Una villa de 14.000 habitantes contra el equipo de una isla donde ya se concentra casi un millón de residentes. Un presupuesto modesto contra un transatlántico fuera de su sitio natural. Será un David contra Goliat. El partido del próximo sábado en el Heliodoro Rodríguez López –correspondiente a la 14ª jornada de la competición– refleja mejor que ningún otro la sensación de extrañeza que puede sentir cualquier aficionado del CD Tenerife en una categoría semiprofesional como es esta. Posiblemente no haya habido ninguna otra jornada con un cartel tan desigual, con un rival con muchos méritos –nadie puede discutírselos–pero sin casi ningún tirón mediático o histórico. Un equipo pequeño, a mucha honra.
Frente a las dos participaciones europeas del representativo, sus muchos años en Primera División y su larga trayectoria a escala profesional, el CD Arenteiro –debe su nombre a un río– tiene por principal logro histórico haber disputado siete temporadas en la tercera categoría del fútbol español y el doblete del curso 2022/23, cuando se proclamó campeón de liga en Segunda Federación y de la Copa Federación.
Fundado en 1958, el Arenteiro aterrizó en la ahora Tercera RFEF en la temporada 1964/65 y se mantuvo tres años consecutivos en esta división. No fue hasta 1980 cuando consiguió de nuevo el ascenso a esta competición que ha sido casi siempre su ecosistema más natural.
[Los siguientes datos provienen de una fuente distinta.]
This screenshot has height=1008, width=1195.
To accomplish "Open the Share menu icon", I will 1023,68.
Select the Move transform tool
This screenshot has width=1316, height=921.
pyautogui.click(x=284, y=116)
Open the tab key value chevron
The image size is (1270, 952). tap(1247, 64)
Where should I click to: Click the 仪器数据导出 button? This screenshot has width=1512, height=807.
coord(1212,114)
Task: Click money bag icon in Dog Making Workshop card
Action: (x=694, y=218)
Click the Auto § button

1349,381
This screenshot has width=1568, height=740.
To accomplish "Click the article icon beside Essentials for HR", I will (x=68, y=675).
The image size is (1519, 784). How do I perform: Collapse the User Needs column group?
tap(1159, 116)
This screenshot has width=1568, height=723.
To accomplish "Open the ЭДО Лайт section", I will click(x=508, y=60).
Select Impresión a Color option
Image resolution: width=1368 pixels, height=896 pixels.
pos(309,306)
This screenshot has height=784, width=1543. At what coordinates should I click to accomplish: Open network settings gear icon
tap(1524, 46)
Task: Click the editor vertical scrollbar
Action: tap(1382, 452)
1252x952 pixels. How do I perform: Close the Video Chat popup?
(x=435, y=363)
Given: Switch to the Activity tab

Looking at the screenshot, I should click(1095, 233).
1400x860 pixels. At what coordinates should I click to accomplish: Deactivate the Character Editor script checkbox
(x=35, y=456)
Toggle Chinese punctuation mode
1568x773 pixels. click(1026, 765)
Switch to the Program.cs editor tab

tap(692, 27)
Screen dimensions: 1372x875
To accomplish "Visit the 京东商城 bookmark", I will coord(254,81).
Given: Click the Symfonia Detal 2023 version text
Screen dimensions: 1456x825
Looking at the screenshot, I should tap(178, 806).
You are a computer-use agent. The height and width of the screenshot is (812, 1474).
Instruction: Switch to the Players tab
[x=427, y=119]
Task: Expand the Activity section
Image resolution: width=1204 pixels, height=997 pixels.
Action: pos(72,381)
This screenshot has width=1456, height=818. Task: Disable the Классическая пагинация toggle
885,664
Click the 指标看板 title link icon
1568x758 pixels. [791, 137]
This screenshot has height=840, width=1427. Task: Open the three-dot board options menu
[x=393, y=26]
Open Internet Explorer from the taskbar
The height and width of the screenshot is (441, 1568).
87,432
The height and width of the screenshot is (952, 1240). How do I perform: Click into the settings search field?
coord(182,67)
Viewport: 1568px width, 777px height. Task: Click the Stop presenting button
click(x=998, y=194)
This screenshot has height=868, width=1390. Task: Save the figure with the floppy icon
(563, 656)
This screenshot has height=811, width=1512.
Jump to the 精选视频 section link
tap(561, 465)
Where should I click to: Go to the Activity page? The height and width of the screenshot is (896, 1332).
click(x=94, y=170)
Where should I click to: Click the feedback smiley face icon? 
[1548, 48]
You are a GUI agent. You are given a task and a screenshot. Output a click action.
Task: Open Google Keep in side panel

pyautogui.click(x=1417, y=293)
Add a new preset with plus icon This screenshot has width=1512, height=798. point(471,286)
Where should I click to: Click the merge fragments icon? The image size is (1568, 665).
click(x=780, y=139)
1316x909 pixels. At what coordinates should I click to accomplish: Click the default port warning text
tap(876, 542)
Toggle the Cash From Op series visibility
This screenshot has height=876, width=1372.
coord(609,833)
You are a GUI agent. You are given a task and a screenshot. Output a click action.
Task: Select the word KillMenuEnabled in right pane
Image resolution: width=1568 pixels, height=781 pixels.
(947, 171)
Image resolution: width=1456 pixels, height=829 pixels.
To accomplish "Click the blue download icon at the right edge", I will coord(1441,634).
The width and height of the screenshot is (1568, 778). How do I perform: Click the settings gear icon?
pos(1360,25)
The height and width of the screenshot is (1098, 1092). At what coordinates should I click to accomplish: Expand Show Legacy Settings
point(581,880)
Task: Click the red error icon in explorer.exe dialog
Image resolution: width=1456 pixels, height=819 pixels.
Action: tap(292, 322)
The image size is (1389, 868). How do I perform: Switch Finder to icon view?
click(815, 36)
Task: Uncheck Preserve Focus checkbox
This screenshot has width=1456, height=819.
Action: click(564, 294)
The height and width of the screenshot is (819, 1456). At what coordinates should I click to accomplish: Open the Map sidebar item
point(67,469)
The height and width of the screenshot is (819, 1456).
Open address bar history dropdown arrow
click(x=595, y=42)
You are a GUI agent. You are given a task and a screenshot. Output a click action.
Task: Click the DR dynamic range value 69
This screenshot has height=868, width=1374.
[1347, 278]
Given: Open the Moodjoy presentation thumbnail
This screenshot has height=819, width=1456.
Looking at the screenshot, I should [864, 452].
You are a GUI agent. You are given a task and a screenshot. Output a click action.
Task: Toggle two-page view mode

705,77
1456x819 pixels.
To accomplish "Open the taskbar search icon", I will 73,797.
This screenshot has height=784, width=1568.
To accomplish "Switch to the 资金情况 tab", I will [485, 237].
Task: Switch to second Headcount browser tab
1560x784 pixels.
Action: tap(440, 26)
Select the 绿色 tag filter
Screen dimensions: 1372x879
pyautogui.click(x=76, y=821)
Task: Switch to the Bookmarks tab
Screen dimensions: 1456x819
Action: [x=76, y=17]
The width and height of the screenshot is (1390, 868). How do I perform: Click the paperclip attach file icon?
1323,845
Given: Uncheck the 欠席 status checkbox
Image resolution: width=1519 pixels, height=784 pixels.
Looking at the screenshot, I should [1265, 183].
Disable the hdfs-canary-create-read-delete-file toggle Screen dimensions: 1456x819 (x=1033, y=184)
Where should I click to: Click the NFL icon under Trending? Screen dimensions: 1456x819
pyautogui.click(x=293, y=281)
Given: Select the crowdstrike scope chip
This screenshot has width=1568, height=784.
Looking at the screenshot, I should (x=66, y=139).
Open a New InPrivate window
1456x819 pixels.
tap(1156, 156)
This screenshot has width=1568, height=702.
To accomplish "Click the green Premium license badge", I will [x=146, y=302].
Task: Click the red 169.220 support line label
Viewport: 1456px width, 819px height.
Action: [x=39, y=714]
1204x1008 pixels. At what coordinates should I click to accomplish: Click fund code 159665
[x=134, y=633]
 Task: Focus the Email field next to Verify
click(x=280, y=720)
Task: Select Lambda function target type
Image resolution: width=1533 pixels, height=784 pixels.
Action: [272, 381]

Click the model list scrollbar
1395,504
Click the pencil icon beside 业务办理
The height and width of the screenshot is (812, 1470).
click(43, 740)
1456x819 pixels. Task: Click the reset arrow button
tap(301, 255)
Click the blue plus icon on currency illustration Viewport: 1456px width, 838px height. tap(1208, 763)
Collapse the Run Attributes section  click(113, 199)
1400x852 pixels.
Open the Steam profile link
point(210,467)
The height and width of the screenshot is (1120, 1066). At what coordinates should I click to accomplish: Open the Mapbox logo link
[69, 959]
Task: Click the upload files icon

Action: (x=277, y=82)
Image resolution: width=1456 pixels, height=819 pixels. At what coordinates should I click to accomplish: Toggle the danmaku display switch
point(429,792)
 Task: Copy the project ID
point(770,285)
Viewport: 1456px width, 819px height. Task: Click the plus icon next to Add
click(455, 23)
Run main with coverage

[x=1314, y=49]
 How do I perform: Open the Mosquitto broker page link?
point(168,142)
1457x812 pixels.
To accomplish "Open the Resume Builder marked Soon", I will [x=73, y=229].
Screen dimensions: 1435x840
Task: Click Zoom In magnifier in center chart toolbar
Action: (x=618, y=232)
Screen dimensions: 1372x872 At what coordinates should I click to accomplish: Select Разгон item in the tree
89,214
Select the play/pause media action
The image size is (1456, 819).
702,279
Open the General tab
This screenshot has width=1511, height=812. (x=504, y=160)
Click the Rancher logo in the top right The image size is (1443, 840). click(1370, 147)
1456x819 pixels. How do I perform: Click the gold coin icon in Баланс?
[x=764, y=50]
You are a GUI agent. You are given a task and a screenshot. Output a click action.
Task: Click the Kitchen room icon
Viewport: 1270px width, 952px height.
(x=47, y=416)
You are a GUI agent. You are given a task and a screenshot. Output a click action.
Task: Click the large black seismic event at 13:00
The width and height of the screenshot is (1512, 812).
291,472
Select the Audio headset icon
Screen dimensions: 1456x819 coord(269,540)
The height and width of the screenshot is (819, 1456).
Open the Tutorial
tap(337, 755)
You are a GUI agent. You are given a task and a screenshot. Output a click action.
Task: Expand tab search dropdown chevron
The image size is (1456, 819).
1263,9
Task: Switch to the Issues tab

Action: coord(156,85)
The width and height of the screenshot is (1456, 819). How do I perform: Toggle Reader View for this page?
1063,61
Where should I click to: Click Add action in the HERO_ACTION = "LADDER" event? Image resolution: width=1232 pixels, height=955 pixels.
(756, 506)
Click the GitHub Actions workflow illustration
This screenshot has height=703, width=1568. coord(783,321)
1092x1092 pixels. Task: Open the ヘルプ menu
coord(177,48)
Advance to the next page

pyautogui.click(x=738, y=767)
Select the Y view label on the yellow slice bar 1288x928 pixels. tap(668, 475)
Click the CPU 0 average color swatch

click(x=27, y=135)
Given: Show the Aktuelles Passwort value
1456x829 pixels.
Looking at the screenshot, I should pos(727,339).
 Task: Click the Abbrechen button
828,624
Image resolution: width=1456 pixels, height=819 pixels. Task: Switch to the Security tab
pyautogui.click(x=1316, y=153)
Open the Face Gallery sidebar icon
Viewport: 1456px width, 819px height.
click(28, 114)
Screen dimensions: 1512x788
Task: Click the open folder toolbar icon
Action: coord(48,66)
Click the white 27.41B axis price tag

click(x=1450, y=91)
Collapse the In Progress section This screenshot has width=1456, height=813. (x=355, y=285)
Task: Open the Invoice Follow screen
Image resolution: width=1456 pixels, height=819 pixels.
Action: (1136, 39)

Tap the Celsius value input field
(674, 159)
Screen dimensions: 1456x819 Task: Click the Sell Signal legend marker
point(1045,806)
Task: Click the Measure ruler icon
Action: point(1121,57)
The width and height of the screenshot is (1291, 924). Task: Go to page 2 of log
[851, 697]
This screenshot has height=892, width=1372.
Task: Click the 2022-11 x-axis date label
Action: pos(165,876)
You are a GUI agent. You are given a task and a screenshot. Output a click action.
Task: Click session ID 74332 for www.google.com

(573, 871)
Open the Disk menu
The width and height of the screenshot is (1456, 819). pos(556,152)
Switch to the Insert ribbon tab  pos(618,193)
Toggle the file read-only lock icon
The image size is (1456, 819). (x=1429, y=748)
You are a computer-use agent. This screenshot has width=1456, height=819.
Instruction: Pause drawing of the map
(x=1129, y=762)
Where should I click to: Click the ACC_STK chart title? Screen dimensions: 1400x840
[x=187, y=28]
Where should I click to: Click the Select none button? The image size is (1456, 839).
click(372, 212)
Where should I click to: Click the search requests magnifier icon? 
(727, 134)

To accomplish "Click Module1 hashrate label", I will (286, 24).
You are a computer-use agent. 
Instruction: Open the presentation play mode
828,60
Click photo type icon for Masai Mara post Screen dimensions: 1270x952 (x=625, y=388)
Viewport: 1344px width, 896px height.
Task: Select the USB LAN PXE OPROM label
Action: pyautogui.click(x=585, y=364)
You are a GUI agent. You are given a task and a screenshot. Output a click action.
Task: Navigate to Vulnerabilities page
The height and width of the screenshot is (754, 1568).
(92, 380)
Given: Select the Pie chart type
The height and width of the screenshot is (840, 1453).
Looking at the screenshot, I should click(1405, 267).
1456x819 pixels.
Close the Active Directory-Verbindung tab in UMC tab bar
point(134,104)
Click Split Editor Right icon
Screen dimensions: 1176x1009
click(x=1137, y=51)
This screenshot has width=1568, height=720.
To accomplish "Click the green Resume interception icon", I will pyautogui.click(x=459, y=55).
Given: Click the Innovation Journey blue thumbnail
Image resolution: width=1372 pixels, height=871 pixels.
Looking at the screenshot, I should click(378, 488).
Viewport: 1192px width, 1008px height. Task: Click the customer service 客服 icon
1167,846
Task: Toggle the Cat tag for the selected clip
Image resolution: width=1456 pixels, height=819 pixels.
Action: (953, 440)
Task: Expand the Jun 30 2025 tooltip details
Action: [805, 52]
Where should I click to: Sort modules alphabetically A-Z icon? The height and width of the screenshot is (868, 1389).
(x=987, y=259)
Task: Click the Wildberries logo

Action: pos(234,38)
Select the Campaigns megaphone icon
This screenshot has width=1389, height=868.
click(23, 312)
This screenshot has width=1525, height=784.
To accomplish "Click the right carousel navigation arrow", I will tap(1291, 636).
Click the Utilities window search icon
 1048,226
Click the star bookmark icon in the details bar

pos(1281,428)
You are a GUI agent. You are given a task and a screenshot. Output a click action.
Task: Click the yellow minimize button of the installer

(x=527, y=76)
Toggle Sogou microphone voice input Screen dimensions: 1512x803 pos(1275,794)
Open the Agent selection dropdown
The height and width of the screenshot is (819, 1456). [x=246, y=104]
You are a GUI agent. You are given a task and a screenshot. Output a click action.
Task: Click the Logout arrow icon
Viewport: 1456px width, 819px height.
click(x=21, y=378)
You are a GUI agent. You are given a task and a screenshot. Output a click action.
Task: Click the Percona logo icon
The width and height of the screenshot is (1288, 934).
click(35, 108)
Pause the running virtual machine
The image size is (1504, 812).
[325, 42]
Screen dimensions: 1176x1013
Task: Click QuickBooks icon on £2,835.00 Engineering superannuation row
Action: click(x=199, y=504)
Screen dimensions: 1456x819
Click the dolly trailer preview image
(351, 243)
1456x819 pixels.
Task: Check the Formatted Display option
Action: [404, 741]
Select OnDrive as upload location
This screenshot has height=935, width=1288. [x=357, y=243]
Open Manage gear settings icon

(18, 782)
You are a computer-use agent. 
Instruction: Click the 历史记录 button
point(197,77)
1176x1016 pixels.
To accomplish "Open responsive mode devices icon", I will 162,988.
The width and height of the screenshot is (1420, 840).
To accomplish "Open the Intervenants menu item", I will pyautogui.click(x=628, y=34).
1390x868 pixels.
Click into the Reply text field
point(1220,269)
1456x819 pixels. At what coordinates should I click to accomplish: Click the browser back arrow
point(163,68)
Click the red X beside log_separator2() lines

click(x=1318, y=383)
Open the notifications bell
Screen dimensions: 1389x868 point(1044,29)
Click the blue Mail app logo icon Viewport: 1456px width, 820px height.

Hay más diferencias ostensibles entre el Tenerife y su visitante modesto del sábado. Por ejemplo, los aforos de sus respectivos estadios: unos 22.000 el Heliodoro, apenas 2.000 Espiñedo, ahí donde también juegan las categorías inferiores de la cantera del Sporting Carballiño. Mientras el presupuesto potente de los blanquiazules les ha permitido confeccionar una plantilla con recursos y variantes de sobra en todas sus demarcaciones –hasta el punto de que se permitió el lujo de no inscribir a un futbolista extranjero como Agüero–, el Arenteiro apenas tiene fuentes goleadores. De hecho, su gran déficit es que solo han hecho diana tres de sus futbolistas. Víctor Mingo acapara cinco de los goles de los carballineses, por dos del defensa Diego Moreno y uno solo de Martín Ochoa. En total, ocho tracas que son bagaje absolutamente insuficiente para pensar en mantener la categoría. También han cambiado de míster, pero el efecto deseado no ha llegado todavía.
Desde que arrancó al liga han ganado solo a Cacereño y Unionistas, eso sí, de forma consecutiva; y el reto que se plantean a corto plazo es equilibrar el número de tantos realizados (8) frente al de goles encajados (15). Valga como muestra un botón para clarificar las distancias siderales entre el equipo que será anfitrión este sábado y el que vendrá por vez primera al Heliodoro: el Tenerife ha anotado más del triple de tantos que el Arenteiro (26) y ha recibido la mitad, solo ocho.
En su historial como club deportivo, el Arenteiro nunca visitó el Archipiélago, aunque sí jugó una vez (como local) ante el Panaderías Pulido en la Copa Federación. Ahora bien, su cartel de equipo modesto no ha sido óbice para que algunos jugadores con cierta trayectoria lo hayan elegido como destino. Por ejemplo Bastida, que llegó a ser internacional en las categorías inferiores de la selección y al que bien conoce Cervera (de su etapa en el Cádiz). O Sergio Aguza, canterano del Real Madrid y con un larguísimo recorrido en el fútbol profesional, donde jugó para Almería, Córdoba o Cartagena. No obstante, el apellido más ilustre del plantel es Guerrero, por Julen Jon, hijo del mítico futbolista del Athletic y que ya suma cuatro titularidades con el Arenteiro en su primer año jugando para los de O Carballiño.